[JCuda] Utility class for launching kernels

Hello

I have created a small utilitiy class which simplifies the creation and launching of CUDA kernels using the JCuda driver API. It allows creating CUBIN (CUDA binary) files at runtime. Either from a String containing the source code, or from an existing CUDA source file. Additionally, existing CUBIN files may be loaded to access the kernel functions. The class also offers an easier and more convenient way to call the kernels, which resembles the semantics of the runtime calls like
kernel<<<gridSize,blockSize,sharedMemSize,stream>>>(…);

The „KernelLauncher“ class and a small sample that shows how it might be used is available at the JCuda samples website.

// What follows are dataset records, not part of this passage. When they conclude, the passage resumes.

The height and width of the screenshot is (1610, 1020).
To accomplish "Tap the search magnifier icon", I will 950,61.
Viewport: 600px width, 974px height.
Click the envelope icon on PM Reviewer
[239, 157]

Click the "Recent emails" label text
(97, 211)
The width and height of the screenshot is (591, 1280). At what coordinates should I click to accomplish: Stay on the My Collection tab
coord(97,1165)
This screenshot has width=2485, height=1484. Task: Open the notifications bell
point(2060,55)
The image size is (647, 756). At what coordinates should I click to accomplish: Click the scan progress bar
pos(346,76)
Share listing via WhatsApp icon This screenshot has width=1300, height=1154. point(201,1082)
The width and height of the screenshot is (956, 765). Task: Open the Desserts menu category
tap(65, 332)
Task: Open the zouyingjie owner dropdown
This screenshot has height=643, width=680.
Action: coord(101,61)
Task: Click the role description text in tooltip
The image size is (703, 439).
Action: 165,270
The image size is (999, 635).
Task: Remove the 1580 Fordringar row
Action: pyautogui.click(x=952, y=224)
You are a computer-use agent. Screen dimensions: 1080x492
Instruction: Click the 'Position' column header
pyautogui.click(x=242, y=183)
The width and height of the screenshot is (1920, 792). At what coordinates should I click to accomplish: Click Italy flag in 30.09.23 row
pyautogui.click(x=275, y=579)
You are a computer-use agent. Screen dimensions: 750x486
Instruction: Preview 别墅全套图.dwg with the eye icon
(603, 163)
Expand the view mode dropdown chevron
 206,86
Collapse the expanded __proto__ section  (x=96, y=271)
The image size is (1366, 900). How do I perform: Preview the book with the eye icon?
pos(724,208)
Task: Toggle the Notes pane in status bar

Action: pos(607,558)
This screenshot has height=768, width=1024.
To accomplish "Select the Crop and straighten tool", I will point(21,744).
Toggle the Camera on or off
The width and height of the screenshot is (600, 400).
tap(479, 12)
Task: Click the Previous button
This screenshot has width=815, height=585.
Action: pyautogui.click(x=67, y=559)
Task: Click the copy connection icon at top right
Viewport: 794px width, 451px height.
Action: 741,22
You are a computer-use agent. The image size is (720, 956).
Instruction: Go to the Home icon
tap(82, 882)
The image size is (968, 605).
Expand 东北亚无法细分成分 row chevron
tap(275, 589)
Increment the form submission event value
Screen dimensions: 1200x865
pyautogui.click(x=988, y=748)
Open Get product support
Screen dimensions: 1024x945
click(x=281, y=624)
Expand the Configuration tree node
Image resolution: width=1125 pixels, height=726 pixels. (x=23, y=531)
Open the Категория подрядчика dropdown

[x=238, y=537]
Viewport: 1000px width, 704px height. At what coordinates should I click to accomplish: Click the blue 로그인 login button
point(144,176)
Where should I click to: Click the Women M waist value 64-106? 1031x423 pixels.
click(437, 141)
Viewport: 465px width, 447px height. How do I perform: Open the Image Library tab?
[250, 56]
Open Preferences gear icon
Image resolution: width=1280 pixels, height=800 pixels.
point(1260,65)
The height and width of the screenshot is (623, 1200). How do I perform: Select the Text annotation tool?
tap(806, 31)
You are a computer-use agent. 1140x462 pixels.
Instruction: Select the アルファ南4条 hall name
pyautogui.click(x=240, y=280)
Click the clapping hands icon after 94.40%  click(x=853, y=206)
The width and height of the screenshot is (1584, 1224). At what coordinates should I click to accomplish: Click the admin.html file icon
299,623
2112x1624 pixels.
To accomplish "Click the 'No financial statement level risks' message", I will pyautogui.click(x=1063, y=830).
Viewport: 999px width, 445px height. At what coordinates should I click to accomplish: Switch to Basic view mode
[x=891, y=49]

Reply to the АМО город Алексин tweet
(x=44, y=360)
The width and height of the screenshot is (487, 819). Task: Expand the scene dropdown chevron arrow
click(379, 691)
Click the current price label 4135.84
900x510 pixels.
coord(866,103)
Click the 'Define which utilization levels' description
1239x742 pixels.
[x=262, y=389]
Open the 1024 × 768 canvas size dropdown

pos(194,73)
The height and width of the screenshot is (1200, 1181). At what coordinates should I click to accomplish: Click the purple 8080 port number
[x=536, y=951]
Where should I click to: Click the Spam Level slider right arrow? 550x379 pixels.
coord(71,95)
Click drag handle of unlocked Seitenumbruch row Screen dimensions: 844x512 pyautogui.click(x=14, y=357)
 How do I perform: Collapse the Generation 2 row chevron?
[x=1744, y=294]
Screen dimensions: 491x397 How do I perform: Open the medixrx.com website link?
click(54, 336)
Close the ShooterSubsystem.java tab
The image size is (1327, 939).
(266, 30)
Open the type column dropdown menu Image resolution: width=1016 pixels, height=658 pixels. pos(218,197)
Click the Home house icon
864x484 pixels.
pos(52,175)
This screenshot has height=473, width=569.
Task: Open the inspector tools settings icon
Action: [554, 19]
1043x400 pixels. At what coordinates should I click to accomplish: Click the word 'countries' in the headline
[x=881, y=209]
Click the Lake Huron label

As an example: Consider a function performing a vector addition, contained in a single CUDA source file. Using the utility class, the function may be called with

KernelLauncher kernelLauncher = 
    KernelLauncher.create("add.cu", "add");
kernelLauncher.setBlockSize(size, 1, 1);
kernelLauncher.call(dResult, dA, dB);

In contrast, the usual way to call a the kernel function (assuming that the CUBIN file had already been created manually using the NVCC) would be

// Initialize the driver and create a context for the first device.
cuInit(0);
CUcontext pctx = new CUcontext();
CUdevice dev = new CUdevice();
cuDeviceGet(dev, 0);
cuCtxCreate(pctx, 0, dev);

// Load the CUBIN file and obtain the function.
CUmodule module = new CUmodule();
cuModuleLoad(module, "add.cubin");
CUfunction function = new CUfunction();
cuModuleGetFunction(function, module, "add");

// Set up input data
...

// Set up the execution parameters for the kernel
Pointer pdA = Pointer.to(a);
Pointer pdB = Pointer.to(b);
Pointer pdResult = Pointer.to(result);
int offset = 0;
offset = align(offset, Sizeof.POINTER);
cuParamSetv(function, offset, pdA, Sizeof.POINTER);
offset += Sizeof.POINTER;
offset = align(offset, Sizeof.POINTER);
cuParamSetv(function, offset, pdB, Sizeof.POINTER);
offset += Sizeof.POINTER;
offset = align(offset, Sizeof.POINTER);
cuParamSetv(function, offset, pdResult, Sizeof.POINTER);
offset += Sizeof.POINTER;
cuParamSetSize(function, offset);

// Call the kernel function.
cuFuncSetBlockShape(function, size, 1, 1);
cuLaunchGrid(function,1,1);
cuCtxSynchronize();

Any feedback is welcome :slight_smile: